**EXERCISE TASK:** Copy out, word for word, everything from the line containing "This screenshot has height=626, width=946." down to the end of the material below, leaving the pictures out.

(Material for locating described items)

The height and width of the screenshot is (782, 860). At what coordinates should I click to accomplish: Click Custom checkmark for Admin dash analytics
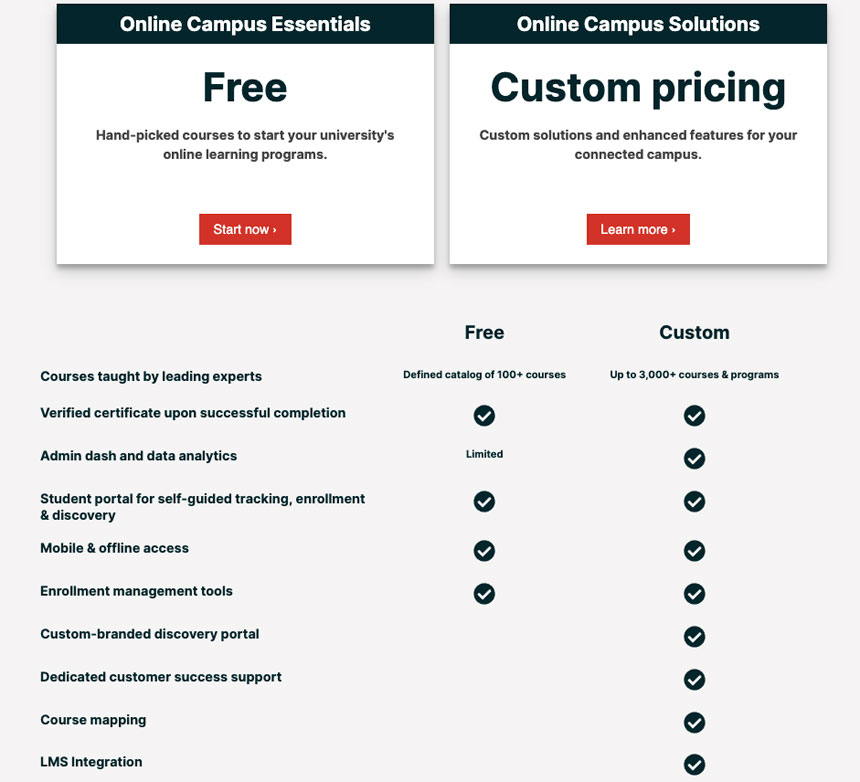tap(694, 458)
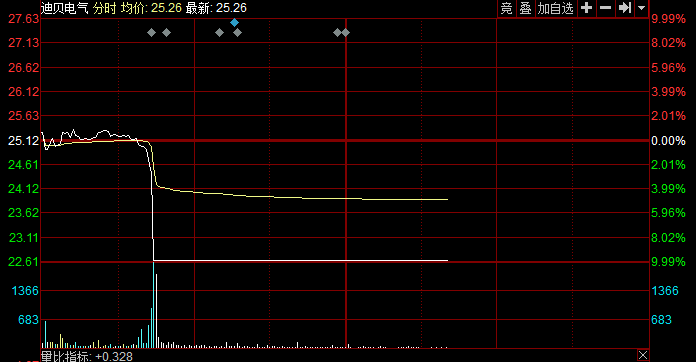696x362 pixels.
Task: Select the second gray diamond from left
Action: pyautogui.click(x=166, y=32)
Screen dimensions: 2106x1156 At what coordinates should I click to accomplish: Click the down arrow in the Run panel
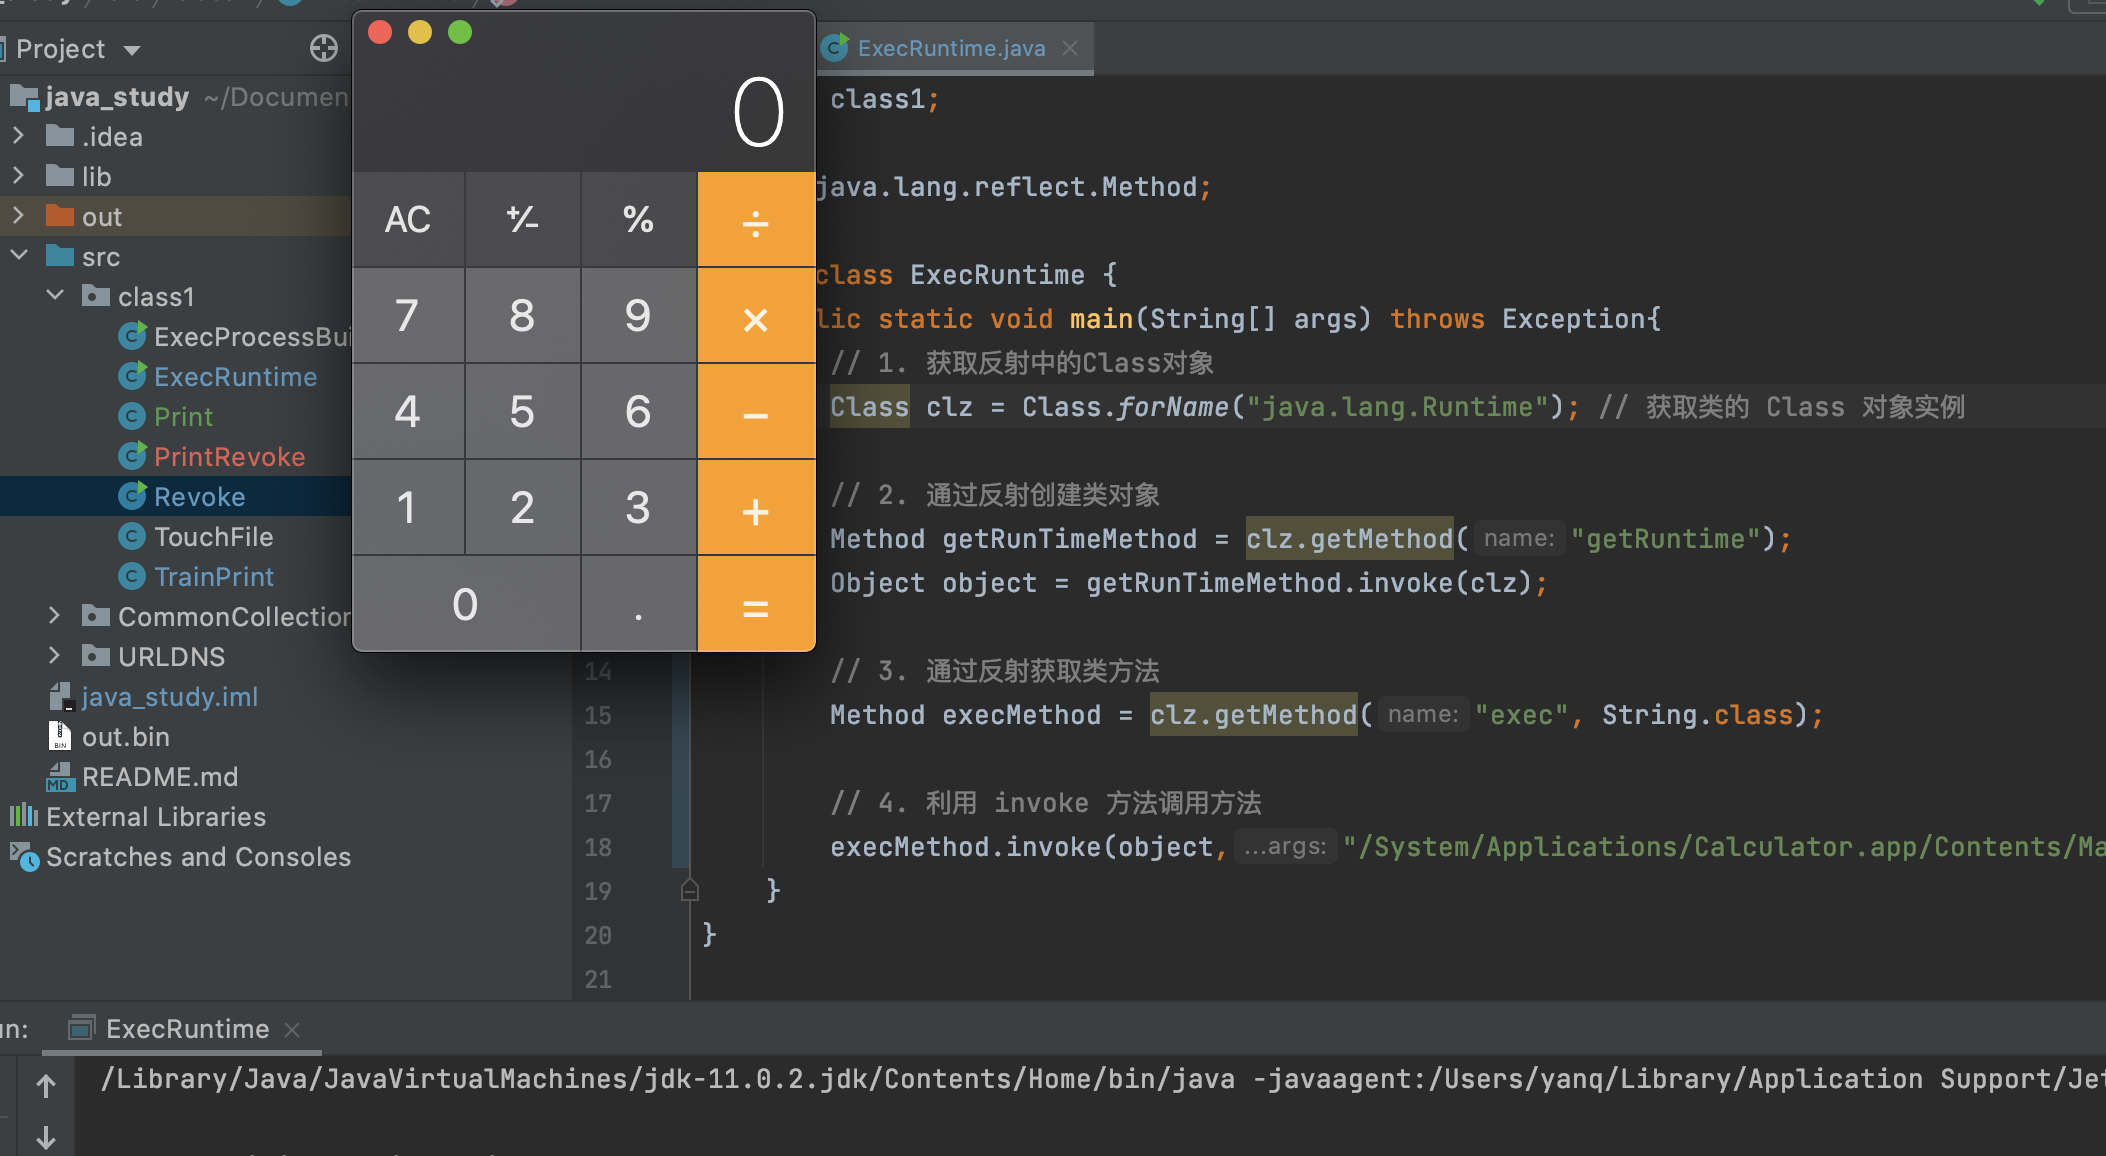(46, 1138)
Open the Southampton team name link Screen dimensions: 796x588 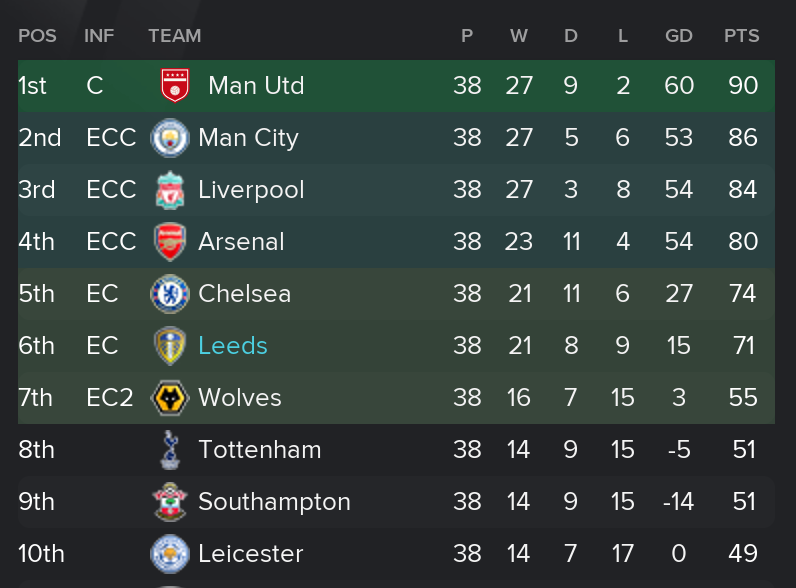pyautogui.click(x=274, y=502)
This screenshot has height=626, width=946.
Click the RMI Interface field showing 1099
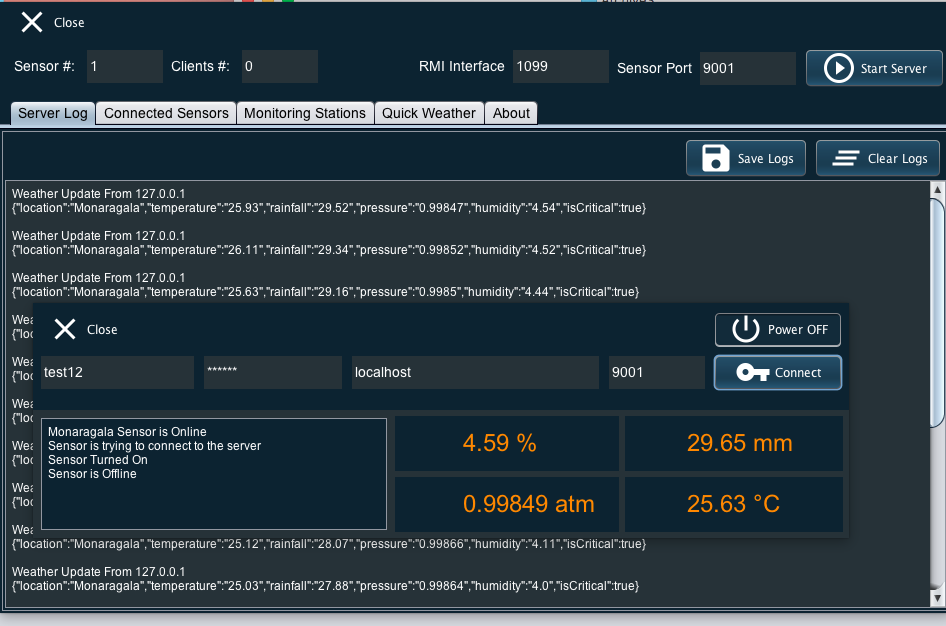(560, 67)
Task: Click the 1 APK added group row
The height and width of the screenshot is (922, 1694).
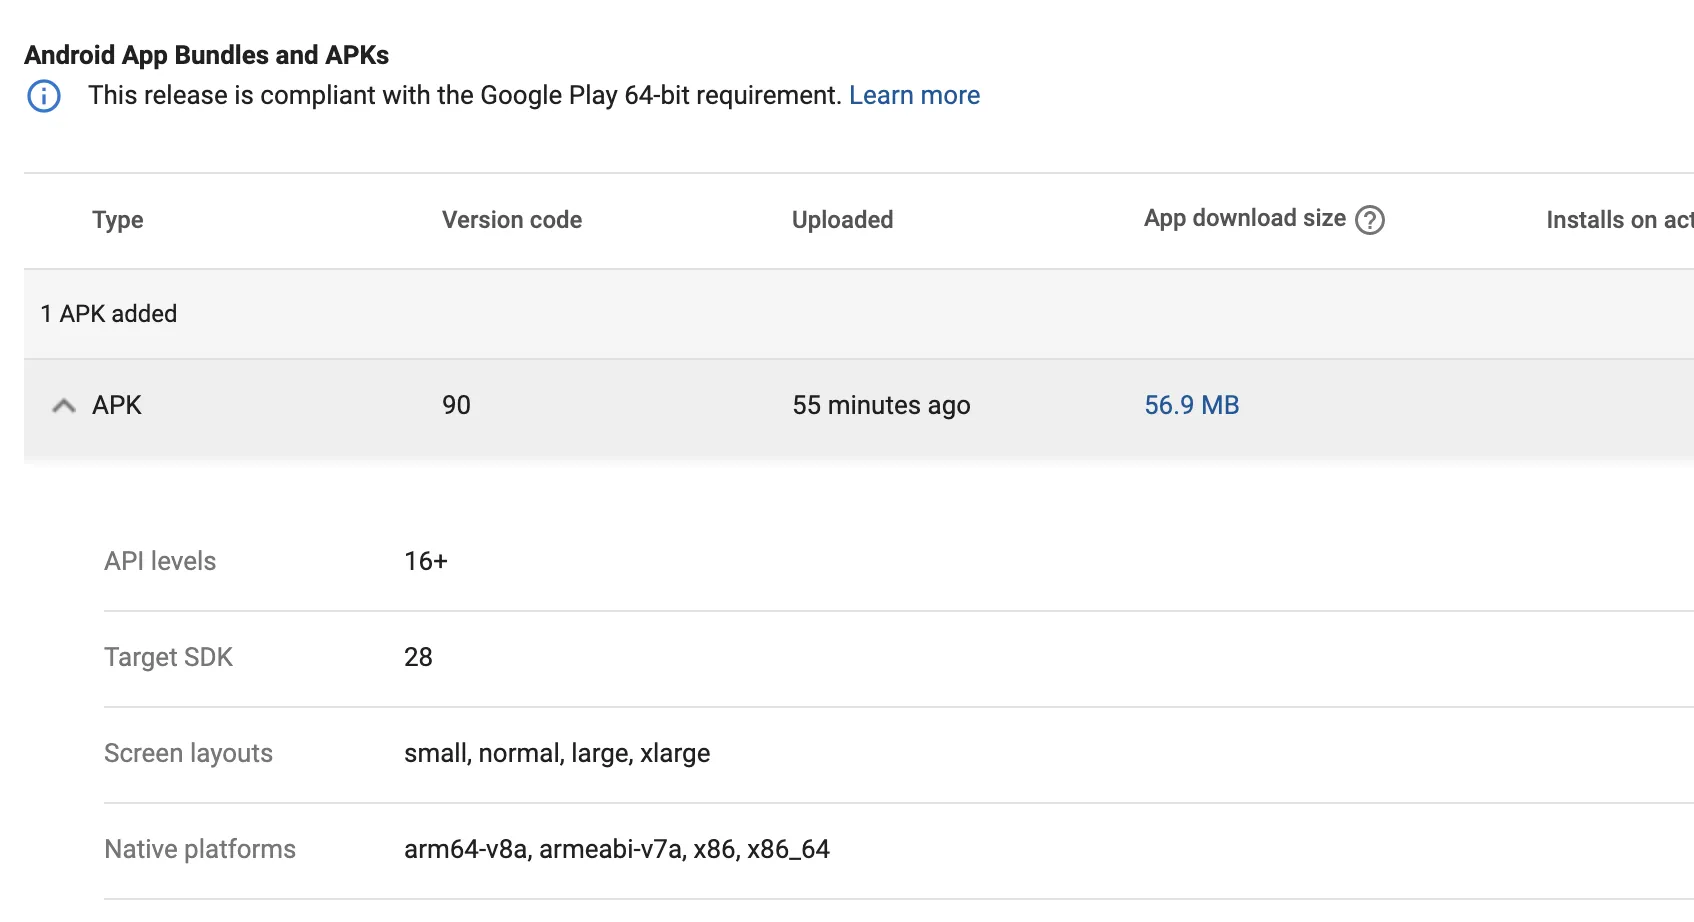Action: (x=109, y=314)
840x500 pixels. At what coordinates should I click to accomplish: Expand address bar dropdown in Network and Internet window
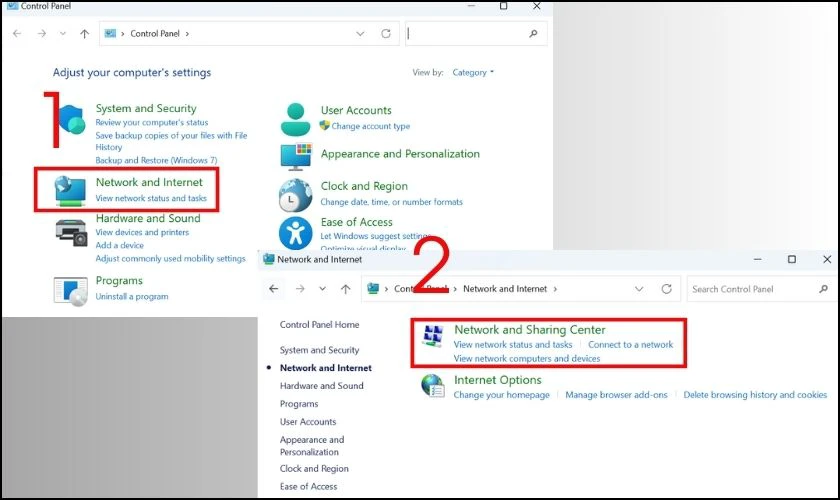click(640, 289)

**COMPLETE RESPONSE:**
This screenshot has height=626, width=946.
Click the RMI Interface field showing 1099
(560, 67)
Task: Click the 1 APK added group row
The height and width of the screenshot is (922, 1694).
Action: (x=109, y=314)
840x500 pixels. At what coordinates should I click to accomplish: Expand address bar dropdown in Network and Internet window
click(640, 289)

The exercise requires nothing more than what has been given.